## Problem to work on
Repeat the lines from the one containing "Screen dimensions: 666x1181" through the last line of the data, exactly, pictures omitted.

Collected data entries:
........

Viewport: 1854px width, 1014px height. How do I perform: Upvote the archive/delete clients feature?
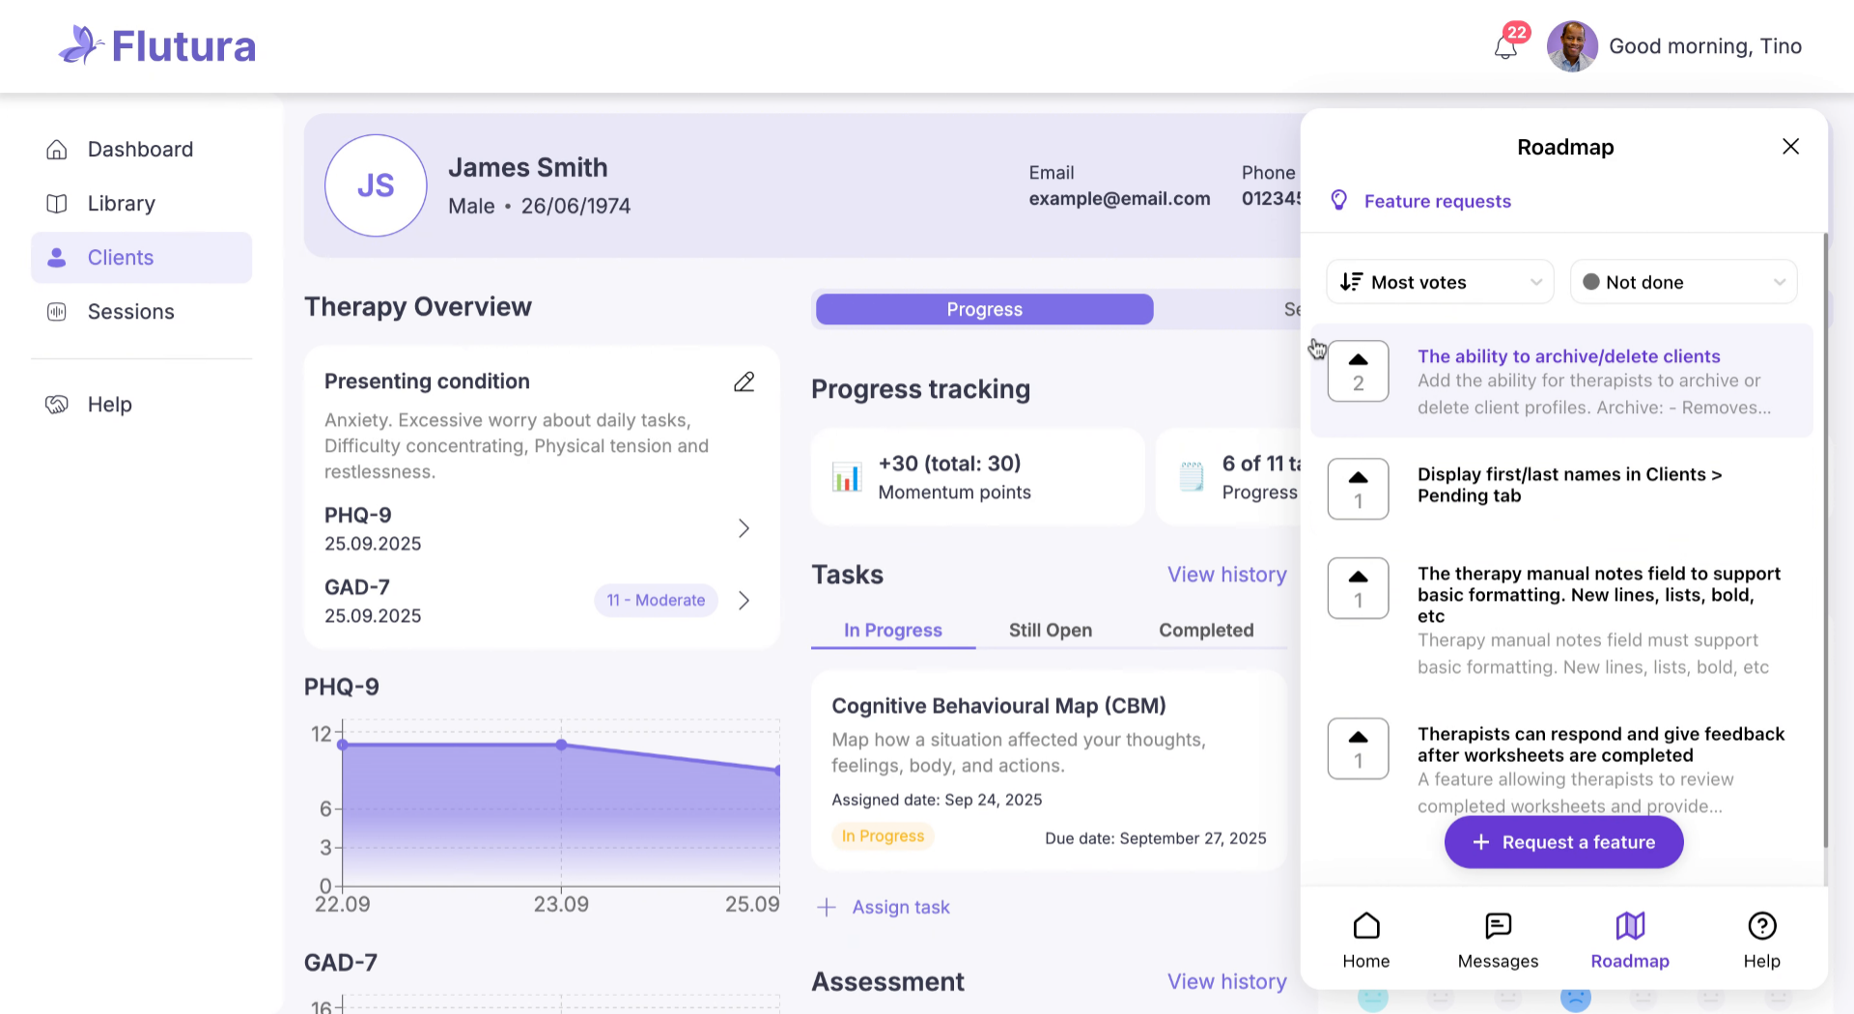point(1358,371)
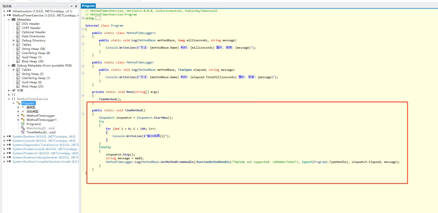Viewport: 438px width, 213px height.
Task: Click the Program() constructor icon
Action: (x=23, y=124)
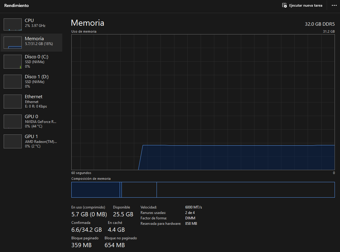Click the GPU 0 mini graph thumbnail
This screenshot has width=340, height=252.
pos(13,121)
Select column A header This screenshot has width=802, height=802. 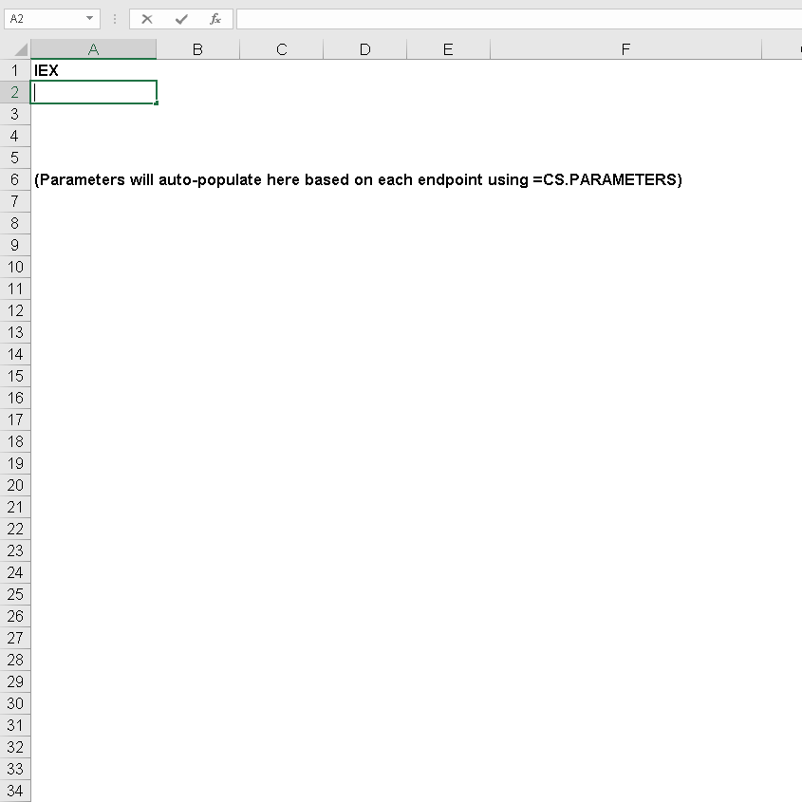tap(93, 48)
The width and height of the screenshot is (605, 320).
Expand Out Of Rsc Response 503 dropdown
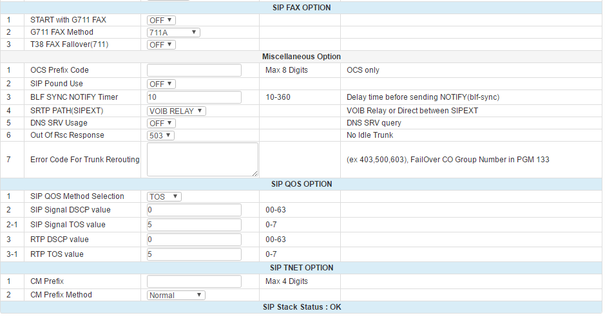(x=160, y=135)
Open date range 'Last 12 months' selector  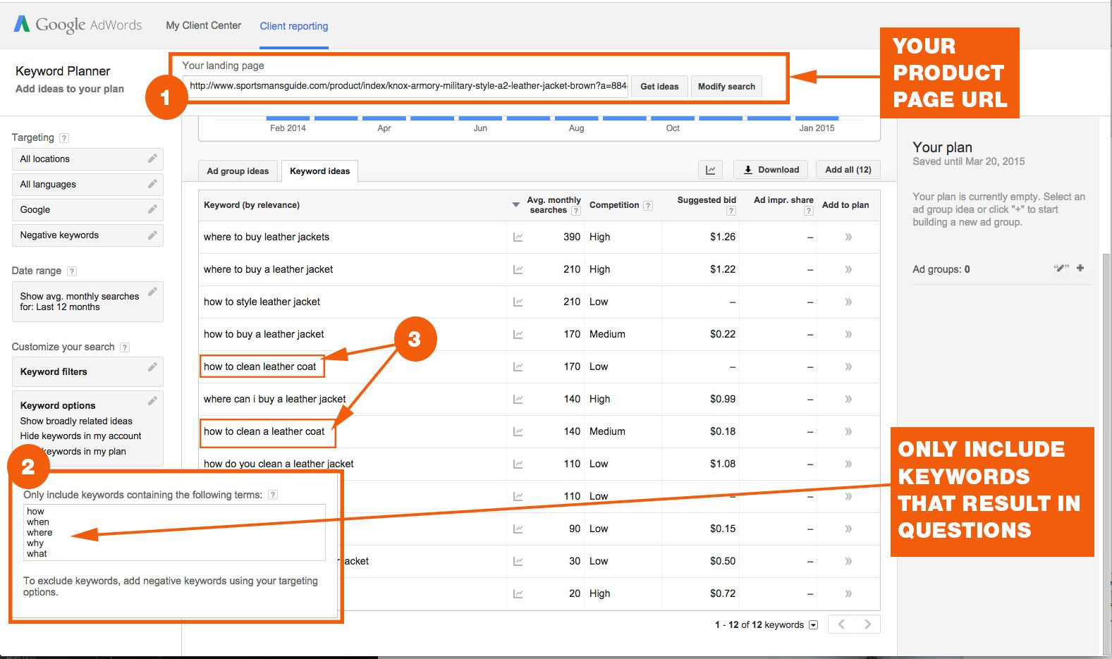pyautogui.click(x=87, y=302)
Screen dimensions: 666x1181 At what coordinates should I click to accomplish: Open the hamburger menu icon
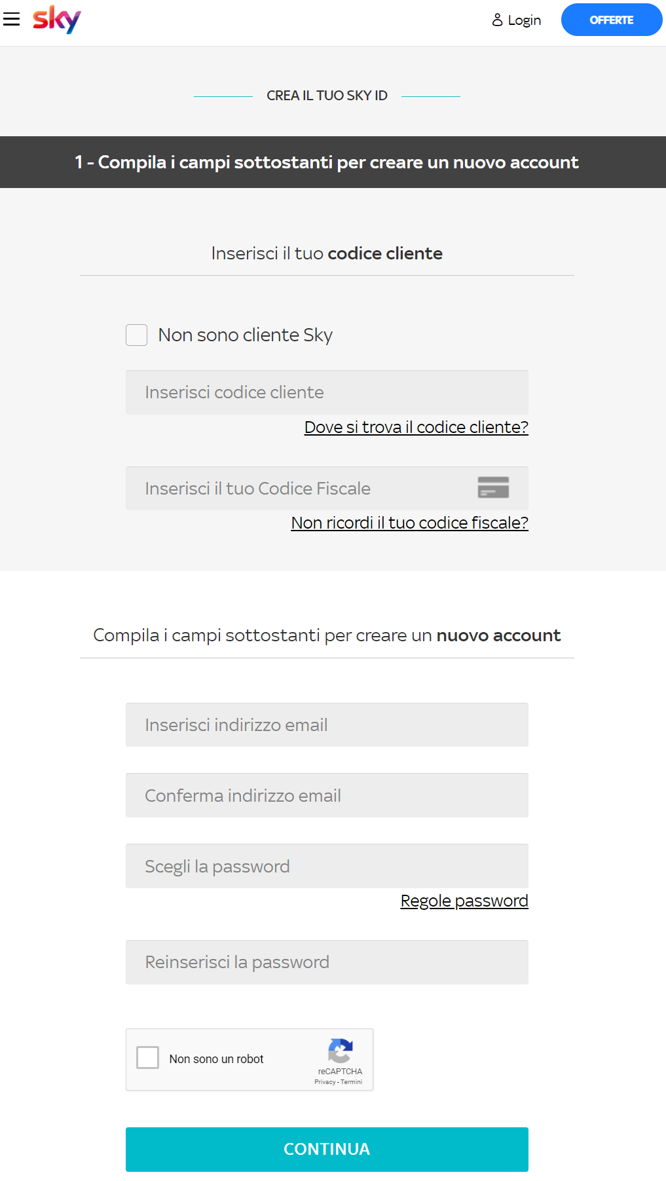click(12, 20)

........

## Response for this exercise
Screen dimensions: 666x1181 At what coordinates should I click to accomplish: Open the hamburger menu icon
click(12, 20)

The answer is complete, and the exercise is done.